Should mimic work done at the company
What frameworks does your company use? What programming languages? What sort of processes does your company use for committing and deploying code? What sorts of problems does your company care about solving? What sorts of discussions do you usually have before beginning work on a new project? Is work usually done alone or is pair-programming the norm? One thing I know for sure, you’re definitely not solving logic puzzles and you’re definitely not sitting writing code while some is actively evaluating you. An interview should mimic not only the type of work done at the company, but it should also mimic how the work is done. The interview should allow the candidate to go through the entire process of what it would be like to work for the company and then be evaluated on their performance through that process.

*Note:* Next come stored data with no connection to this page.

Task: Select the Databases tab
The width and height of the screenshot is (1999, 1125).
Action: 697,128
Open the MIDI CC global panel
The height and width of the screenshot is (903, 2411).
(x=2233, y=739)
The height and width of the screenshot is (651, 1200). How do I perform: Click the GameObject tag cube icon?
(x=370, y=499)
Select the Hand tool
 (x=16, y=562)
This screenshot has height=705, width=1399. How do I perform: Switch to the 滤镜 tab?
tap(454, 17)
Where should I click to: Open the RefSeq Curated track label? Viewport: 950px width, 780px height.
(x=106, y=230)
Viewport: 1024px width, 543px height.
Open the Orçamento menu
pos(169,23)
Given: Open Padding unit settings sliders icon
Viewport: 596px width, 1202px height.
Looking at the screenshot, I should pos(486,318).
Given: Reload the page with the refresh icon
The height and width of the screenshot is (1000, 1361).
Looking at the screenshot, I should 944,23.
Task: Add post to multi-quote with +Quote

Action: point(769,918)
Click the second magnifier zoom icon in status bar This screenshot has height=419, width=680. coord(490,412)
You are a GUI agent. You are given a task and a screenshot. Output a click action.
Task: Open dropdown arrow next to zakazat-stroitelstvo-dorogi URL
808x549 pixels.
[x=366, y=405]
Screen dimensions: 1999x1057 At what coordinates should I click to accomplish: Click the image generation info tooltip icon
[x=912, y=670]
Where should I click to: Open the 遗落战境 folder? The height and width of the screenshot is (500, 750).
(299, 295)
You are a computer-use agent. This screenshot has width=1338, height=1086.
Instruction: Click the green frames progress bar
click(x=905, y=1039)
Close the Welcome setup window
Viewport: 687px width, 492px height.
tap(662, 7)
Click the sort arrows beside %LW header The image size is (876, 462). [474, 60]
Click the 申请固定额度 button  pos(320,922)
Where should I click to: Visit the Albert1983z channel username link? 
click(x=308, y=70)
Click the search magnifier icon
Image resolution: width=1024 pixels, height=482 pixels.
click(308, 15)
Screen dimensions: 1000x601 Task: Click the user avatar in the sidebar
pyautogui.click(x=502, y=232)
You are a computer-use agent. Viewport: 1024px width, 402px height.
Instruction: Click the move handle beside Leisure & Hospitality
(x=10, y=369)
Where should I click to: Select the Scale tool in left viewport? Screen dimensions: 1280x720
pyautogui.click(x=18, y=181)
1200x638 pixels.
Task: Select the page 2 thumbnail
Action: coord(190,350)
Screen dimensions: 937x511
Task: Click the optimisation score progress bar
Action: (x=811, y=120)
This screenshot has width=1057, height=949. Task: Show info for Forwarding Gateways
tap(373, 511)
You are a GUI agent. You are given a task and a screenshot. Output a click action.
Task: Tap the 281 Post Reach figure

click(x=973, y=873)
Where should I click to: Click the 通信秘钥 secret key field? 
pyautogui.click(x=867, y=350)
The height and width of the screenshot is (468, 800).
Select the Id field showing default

While it might not be feasible to create an exact replica of the work done at the company, getting as close as possible will give you the most accurate signals as to how they will do when they come to work for you. It also comes with an added benefit, the candidate will have a more accurate picture of what the day-to-day work will be like when they join the company.
Should not allow for bias
You would think that a coding interview would be pretty objective, either they got the correct answer or they didn’t, but I’ve seen firsthand how common interviewers can use their own biases to affect their judgement. Especially with a coding interview that tests much more than riddle solving, you’ll be needing to look at many different signals. How well was the candidate able to explain their design decisions? Is the code written in a way that makes it easy to update? Did they write any unit or integration tests? What sort of test coverage do they have? Was the candidate open to feedback from the interviewers? Is the code they wrote accessible and responsive? Obviously, the specific rubric is specific both to the coding challenge as well as the company, but the point is that we should have a structured way of evaluating our candidates.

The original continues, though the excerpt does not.